• _Page excerpt_:
*-*-*

In February of this year, I was considering purchasing a new Apple laptop. Given the option of customising the existing line-up with increased memory or power, I noticed that the delivery estimate went from next day for a standard model, to over a month for a custom model. What could have been the cause of this? There was no explanation on the official website.
As news of COVID-19 and its impacts in China began to gain traction in international news, I developed a hypothesis: custom computers did not sit in their country of retail like the standard models, but had to be completed based on demand in China before being shipped. The virus had disrupted Chinese manufacturing, logistics, and shipping to a considerably larger extent than was being reported. Apple is known for its firm planning of procurement, with manufacturing and sales integrated into tight annual cycles. If their products were being disrupted, then something was definitely very wrong.
Chinese manufacturing did in fact come to a complete standstill. The ramifications of this were huge. Of course, Apple loses potential customers, but other processes that rely on China in their supply chain faced catastrophic consequences, such as the medical sector. Simple products such as masks and gloves were simply not available. When channelled through alternative routes, the quality of goods was often so poor as to be unusable.
Shortages of toilet paper may seem like a distant, bad dream, but there are serious ramifications to retailers not having sensitivity to surges in demand. This provides a cost to society, where these goods are essential for wellbeing, as well as missed commercial opportunities. Only now are yeast and flour consistently available in supermarkets. The shortage in the surge to bake sourdough bread represented not only missed sales but a scale of disruption so large that something as simple as flour became scarce.
Even companies poised to benefit from social distancing, such as Ocado, stumbled as a consequence of their own success, being forced to limit the number of shoppers that could use their services. Traditional supermarkets and British farms (starved on the supply of seasonal migrant labour) have struggled to staff required positions.

*-*-*

• _Given entries_:

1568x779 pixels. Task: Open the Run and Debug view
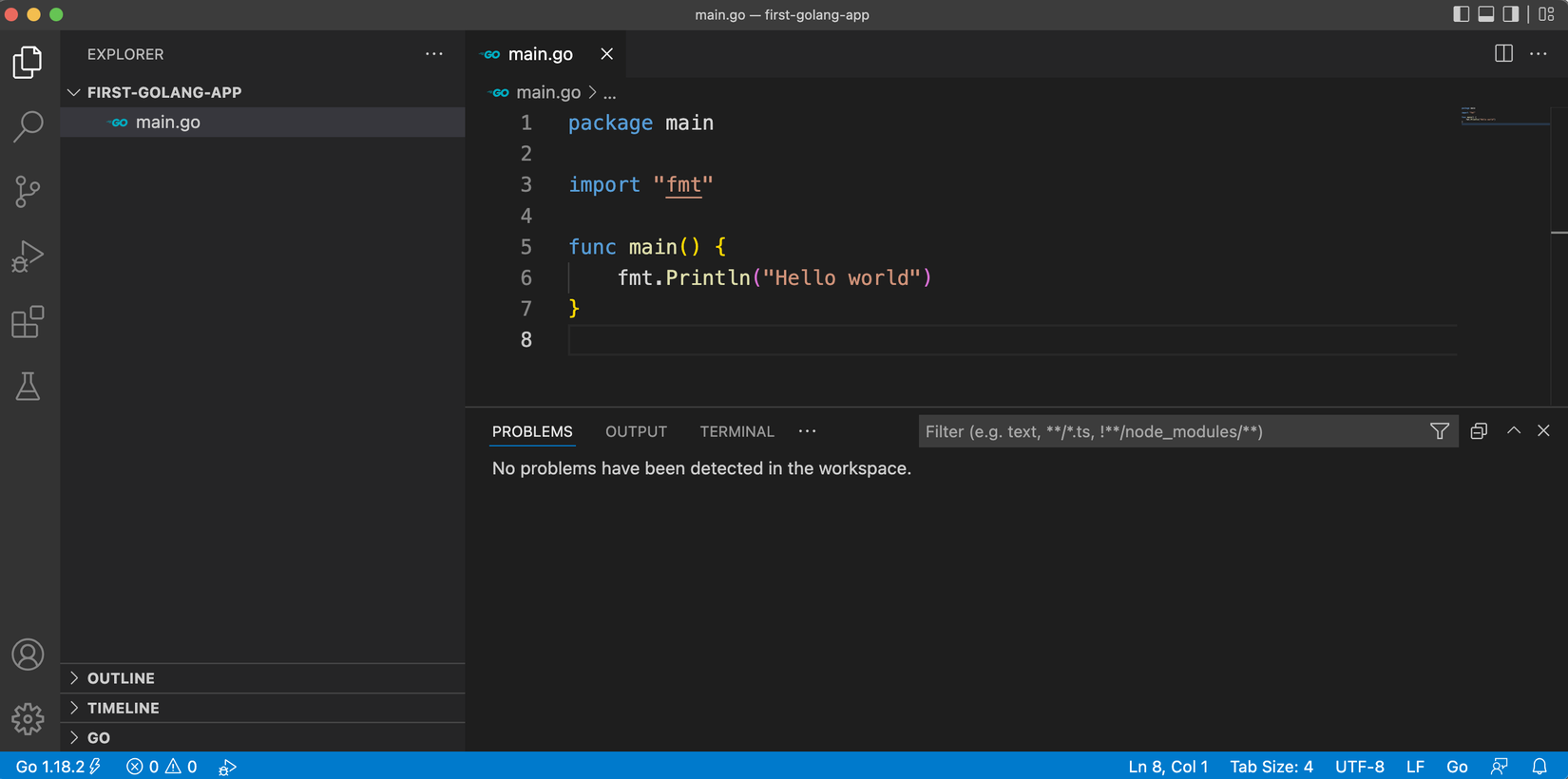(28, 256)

*-*-*

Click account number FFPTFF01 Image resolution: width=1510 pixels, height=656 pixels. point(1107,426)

*-*-*

• _Questions to answer_:
• A. From the piece on pandemic supply shortages above, list every product it names as scarce or unavailable.
• B. Extend the piece on pandemic supply shortages above with a paragraph that follows from its last sentence.

• _Results by task_:
• A. Masks, gloves, toilet paper, yeast, flour

• B.
Other businesses have managed to pivot remarkably well, keeping their supply chain open but re-imagining their business models. Food producers have shifted their emphasis from restaurants to become direct-to-consumer in order to replace demand. Restaurants during mandated closures have maintained their relationships with growers and become makeshift grocery stores and to-go wine bars at their storefronts.
All businesses will need to review their resilience and plans for future surges in COVID-19 cases and the inevitable new infectious diseases to come. Supply chains must be distilled, mapped and reviewed to understand weaknesses. Now is the moment to audit environmental and social responsibility.
Businesses will need to focus on whether existing supply chains are intuitively reasonable, beyond their conveniences for the bottom line. A differential in cost can come from cheaper costs in labour, but some of that can come from poor working conditions (modern slavery) and greatly compromised environmental standards. Yes, it may be possible and cheaper to have oil extracted in the Middle East, refined into plastic cutlery in China, shipped to the US and provided free with a take-away meal, collected in recycling, transported to a sorting plant, cleaned and then shipped back to China, but does this really make sense?
When surveyed, only 6% of the British public desire a return to a pre-pandemic economy. Despite expectations that climate change ambitions should be scrapped in order to re-ignite economic growth, people are demanding a more responsible world with more responsible business practice. It is now up to businesses to adapt and deliver.